» Task instructions
Gather each line in the entries that includes the string "agent".

[Dataset entries]

*** Block opens ***

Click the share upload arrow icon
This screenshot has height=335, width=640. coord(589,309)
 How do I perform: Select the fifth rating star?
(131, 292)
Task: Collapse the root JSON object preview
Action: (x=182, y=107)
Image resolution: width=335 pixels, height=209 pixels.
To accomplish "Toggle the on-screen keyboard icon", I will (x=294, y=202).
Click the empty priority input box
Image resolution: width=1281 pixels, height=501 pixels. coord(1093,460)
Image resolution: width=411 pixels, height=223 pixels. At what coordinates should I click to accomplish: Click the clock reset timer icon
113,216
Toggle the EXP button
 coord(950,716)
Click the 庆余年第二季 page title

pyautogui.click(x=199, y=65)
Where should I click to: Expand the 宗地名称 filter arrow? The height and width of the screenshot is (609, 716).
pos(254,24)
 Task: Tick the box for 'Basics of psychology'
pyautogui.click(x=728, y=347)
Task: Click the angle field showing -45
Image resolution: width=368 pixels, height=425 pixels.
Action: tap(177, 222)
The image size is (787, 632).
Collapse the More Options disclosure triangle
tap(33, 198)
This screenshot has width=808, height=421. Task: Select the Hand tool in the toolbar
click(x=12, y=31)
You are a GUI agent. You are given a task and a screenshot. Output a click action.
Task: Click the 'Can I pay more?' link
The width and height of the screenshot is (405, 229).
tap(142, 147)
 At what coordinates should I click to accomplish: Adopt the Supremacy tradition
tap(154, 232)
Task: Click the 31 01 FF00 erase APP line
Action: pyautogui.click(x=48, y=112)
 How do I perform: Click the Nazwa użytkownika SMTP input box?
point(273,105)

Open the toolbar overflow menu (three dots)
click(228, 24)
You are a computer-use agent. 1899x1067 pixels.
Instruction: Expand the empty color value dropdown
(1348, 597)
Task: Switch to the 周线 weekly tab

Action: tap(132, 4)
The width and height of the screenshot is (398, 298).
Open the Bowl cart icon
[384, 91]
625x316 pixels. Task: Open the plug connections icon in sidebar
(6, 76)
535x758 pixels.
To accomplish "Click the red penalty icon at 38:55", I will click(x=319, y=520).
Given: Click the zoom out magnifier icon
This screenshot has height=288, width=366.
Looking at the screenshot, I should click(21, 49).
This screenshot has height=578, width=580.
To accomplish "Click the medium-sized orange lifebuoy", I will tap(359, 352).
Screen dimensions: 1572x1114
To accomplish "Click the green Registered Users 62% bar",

*** Block closes ***

» Result of this task
You are a GUI agent. You are given a task and a screenshot. Output a click action.
You are a computer-use agent. 1899x1067 pixels.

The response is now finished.